Coconut chutney is very common among all the chutneys and is prepared mostly by everyone. This coconut chutney can be prepared in two versions – with green chilies and with red chilies.
Coconut Chutney with Green chilles
Coconut Chutney with Red Chillies
- Coconut – ½ no (If Desigated Coconut – 1 cup)
- Green chillies – 2 nos or Red chillies – 5 nos
- Roasted gram – 1 tbsp
- Tamarind – little for taste
- Garlic – 2 cloves
- Mustard – ½ tsp
- Split Blackgram – ½ tsp
- Cut the coconut into small pieces or grate the coconut with coconut shredder.
- Take coconut, tamarind, salt, green chillies or red chillies, roasted gram, tamarind and garlic in a mixer and grind it to a paste.
- Heat oil in tadka, add in mustard, black gram, curry leaves. Wait till it crackle.
- Transfer coconut paste to a bowl and pour the seasoning to it.
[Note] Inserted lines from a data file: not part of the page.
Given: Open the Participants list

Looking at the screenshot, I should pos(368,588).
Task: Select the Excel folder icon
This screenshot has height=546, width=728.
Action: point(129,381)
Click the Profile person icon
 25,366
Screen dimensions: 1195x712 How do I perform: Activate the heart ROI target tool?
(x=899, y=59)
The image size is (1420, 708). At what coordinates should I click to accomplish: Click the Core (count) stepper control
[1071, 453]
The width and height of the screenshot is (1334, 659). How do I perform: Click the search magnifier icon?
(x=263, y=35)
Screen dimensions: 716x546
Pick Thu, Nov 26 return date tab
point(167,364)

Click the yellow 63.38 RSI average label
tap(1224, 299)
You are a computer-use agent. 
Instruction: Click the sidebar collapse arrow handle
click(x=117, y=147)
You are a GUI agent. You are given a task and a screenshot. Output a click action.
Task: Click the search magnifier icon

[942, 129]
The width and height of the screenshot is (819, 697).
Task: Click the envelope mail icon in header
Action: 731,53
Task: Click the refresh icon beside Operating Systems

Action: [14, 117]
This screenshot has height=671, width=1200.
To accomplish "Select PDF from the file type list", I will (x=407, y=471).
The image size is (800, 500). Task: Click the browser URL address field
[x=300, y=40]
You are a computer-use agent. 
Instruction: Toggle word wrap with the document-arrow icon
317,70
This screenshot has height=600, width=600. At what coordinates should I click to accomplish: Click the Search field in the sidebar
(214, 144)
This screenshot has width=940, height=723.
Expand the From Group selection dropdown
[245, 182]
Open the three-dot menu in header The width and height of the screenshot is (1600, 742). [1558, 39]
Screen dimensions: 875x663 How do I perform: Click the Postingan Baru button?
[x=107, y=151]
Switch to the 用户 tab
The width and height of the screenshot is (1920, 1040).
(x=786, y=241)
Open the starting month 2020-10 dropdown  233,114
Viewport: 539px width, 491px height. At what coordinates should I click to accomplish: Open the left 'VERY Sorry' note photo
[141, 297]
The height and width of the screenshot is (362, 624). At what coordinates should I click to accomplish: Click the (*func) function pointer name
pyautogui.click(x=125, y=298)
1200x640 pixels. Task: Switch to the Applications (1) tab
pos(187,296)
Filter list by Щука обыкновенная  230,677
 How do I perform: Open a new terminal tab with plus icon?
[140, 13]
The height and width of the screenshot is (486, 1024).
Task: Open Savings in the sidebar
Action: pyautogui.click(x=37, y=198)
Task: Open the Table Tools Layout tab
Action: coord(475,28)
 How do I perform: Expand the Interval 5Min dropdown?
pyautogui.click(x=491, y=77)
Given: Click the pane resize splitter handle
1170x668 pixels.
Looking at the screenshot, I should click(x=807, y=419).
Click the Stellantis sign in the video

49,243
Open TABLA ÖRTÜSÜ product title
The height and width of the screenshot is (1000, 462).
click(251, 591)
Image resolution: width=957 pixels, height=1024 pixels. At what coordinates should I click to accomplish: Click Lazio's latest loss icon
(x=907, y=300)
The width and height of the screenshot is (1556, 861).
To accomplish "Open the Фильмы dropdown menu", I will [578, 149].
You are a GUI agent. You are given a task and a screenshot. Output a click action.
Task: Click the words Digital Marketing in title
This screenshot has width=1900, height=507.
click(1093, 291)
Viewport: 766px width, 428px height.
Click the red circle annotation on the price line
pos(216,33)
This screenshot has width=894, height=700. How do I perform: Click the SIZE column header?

Serve with Idli, dosa, vada, uppma and so on. We can also store it for a day in refrigerator.
Chutney / Dips
Chutney is mainly associated with South Indian cuisine that usually contain some mixture of spices, vegetables or fruits or herbs. They may be dry or wet, also taste either sweet or hot . They are served with food to add flavour. They are of different types.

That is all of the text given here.